In an ecstasy of gratitude he seizes Alberto's head and plants a kiss on the top of it. Alberto is by now speechless with rage.

   DON VICTORIO. Yes, I impose on your good nature! You need n't tell me! I know it. No one better!

He disappears. But Alberto stands at the door to watch him out of the house. And suddenly. . . .

   ALBERTO. One moment, Don Victorio.


Don Victorio returns.

   ALBERTO. My umbrella, I think.

And he takes it from him.

   DON VICTORIO. Is it? So it is! I hardly know what I 'm doing. For my heart is full . . . so full . . . so full!

He finally departs.

   ALBERTO. The scoundrel! The mountebank! And what do you think of him now?

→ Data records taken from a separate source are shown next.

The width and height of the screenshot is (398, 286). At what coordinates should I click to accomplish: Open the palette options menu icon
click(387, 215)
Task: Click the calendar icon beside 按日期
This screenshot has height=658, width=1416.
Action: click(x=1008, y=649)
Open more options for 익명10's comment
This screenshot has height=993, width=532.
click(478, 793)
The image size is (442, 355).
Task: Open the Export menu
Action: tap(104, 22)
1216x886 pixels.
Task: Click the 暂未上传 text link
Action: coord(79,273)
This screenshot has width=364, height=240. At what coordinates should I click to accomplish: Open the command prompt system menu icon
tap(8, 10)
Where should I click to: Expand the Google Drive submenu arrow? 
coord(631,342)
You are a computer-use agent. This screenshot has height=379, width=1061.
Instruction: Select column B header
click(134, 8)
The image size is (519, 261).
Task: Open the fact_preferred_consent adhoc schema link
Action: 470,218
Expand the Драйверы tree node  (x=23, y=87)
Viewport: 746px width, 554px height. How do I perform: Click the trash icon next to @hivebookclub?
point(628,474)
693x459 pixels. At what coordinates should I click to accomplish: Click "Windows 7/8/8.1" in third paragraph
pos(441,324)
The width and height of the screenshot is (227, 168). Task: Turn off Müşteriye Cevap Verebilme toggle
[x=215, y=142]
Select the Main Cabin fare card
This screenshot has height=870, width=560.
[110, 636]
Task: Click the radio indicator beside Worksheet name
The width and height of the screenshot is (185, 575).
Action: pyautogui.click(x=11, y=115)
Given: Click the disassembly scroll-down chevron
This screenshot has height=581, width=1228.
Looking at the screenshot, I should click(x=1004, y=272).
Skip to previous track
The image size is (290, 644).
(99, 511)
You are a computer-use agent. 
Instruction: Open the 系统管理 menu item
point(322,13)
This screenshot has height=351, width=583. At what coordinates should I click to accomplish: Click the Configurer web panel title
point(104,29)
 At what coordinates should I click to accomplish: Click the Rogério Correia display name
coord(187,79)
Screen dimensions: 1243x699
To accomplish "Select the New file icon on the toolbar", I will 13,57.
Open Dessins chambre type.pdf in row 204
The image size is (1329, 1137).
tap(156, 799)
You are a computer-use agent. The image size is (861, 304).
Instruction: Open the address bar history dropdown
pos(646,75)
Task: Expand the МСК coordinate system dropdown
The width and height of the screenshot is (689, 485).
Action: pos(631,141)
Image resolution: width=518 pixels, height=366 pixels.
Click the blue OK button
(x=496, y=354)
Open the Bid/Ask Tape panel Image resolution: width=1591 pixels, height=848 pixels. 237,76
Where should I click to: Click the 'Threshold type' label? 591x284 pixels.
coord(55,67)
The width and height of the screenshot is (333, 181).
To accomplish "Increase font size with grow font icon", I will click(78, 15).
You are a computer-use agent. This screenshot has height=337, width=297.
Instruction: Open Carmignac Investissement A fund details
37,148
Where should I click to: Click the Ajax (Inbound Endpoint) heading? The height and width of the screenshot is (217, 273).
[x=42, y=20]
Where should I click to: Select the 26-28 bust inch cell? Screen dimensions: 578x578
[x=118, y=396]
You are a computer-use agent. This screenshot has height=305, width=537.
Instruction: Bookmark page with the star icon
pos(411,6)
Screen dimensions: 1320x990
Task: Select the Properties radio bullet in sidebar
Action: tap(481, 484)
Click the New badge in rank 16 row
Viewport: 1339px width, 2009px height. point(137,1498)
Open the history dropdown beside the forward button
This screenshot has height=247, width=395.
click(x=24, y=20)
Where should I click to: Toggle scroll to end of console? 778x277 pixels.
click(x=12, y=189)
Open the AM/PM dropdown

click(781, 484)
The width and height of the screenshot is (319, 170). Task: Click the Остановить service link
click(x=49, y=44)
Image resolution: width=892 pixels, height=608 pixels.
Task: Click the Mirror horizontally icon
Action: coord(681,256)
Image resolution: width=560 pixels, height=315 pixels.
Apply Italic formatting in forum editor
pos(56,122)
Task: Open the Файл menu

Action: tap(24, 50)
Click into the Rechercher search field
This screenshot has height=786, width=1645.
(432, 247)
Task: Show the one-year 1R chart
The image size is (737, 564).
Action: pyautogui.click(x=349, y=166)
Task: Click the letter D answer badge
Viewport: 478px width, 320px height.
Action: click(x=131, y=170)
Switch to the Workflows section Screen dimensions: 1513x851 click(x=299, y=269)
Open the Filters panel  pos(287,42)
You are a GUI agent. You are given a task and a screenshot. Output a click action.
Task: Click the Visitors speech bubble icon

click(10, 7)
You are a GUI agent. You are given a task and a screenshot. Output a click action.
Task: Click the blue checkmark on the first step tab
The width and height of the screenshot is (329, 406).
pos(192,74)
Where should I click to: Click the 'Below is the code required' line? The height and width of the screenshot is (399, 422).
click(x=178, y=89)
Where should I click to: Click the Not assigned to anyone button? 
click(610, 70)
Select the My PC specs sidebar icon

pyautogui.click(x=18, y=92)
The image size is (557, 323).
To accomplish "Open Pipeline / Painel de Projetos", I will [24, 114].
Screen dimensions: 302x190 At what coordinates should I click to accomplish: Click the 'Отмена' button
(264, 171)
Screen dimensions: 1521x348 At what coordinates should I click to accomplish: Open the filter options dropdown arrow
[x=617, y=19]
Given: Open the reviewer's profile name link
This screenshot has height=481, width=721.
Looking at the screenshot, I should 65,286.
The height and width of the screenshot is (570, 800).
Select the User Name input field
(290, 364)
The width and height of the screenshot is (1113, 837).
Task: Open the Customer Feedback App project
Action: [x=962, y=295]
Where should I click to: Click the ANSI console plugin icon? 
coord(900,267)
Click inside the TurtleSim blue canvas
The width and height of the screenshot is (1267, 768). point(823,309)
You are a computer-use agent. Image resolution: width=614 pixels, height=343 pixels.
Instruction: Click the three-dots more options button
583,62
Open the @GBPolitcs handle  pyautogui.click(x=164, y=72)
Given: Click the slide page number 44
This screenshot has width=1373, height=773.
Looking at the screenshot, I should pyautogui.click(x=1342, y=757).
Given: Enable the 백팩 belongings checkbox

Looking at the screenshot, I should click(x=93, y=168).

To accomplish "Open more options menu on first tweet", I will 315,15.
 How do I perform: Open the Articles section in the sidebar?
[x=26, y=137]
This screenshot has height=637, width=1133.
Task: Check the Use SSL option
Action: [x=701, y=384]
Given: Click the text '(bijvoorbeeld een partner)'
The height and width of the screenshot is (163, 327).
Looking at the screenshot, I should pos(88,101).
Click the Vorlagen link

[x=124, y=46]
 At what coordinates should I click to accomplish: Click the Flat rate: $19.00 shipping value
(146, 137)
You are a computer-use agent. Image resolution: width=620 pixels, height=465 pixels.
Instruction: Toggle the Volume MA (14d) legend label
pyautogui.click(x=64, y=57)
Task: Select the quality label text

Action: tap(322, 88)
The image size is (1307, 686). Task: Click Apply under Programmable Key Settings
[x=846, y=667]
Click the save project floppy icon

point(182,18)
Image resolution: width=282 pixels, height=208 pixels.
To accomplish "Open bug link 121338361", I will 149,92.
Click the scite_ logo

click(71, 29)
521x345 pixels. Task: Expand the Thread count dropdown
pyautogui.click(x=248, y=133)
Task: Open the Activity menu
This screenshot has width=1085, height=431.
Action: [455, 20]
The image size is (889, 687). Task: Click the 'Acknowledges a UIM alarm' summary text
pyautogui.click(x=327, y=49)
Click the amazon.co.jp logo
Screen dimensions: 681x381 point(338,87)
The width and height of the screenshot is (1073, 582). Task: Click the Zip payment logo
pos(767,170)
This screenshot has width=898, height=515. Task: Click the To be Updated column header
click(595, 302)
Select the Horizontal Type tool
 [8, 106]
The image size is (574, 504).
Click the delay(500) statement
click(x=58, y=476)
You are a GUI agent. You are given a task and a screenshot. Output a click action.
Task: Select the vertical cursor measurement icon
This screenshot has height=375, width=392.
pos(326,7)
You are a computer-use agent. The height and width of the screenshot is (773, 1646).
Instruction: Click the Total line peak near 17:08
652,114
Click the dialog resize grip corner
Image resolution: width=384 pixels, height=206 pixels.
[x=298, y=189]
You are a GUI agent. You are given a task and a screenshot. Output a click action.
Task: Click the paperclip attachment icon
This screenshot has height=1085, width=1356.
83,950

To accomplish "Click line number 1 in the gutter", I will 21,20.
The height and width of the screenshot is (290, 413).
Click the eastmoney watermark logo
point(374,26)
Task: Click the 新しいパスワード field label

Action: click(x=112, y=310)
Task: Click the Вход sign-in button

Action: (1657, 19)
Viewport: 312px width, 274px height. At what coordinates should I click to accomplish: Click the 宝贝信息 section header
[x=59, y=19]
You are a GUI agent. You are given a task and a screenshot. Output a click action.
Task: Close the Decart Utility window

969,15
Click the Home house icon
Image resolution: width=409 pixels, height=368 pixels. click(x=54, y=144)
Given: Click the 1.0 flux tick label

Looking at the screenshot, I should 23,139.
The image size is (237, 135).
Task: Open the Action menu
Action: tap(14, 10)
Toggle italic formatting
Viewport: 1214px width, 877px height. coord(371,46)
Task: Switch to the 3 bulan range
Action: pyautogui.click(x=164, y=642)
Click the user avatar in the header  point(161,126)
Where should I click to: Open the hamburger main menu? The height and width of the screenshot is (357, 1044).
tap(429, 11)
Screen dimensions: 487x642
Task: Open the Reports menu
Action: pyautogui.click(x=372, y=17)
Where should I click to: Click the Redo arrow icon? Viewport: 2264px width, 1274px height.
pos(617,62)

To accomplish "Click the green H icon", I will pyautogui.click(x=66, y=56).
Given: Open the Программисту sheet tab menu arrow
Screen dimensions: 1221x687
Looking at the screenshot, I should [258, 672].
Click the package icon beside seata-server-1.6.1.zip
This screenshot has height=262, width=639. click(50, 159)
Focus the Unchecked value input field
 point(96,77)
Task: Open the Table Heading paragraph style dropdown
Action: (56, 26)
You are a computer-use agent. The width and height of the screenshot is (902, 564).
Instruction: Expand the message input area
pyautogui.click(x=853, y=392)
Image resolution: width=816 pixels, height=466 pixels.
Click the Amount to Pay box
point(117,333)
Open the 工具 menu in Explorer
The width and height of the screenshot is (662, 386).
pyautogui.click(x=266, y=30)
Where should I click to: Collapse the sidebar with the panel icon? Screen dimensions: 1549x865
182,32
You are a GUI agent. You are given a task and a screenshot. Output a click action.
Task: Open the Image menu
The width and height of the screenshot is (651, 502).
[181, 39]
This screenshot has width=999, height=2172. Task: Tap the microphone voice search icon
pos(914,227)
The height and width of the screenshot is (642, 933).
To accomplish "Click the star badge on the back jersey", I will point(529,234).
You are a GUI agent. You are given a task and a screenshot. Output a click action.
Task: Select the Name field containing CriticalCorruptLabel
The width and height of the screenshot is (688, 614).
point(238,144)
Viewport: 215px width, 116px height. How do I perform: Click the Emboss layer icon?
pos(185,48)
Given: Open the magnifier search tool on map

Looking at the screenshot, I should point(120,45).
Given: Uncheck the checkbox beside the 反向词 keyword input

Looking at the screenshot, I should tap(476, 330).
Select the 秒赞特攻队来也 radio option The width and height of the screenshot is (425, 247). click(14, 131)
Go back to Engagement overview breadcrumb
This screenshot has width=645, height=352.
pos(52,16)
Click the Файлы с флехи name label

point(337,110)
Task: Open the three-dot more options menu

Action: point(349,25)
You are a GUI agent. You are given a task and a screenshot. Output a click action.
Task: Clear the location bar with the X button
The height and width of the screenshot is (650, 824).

   CONSTANZA. Yes . . . I 'm really afraid . . . .

   ALBERTO. While I 've just let a poor devil go away without a farthing . . . and I do believe he was telling me the truth.

   CONSTANZA. Have you? Oh, how dreadful!

   ALBERTO. Well, that's what happens, my dear!

And once more he returns to his work. Constanza stands looking at him affectionately; sighs, smiles, and then, preparing to leave him, notices that yesterday's leaf has not been torn off the calendar. She repairs the omission, and reads to-day's.

   CONSTANZA. "Society is a conspiracy of knavery against honesty . . . Leopardi." Oh, how shocking! "One half the world gets up in the morning determined to cheat the other half before bedtime . . . Anon." How cynical!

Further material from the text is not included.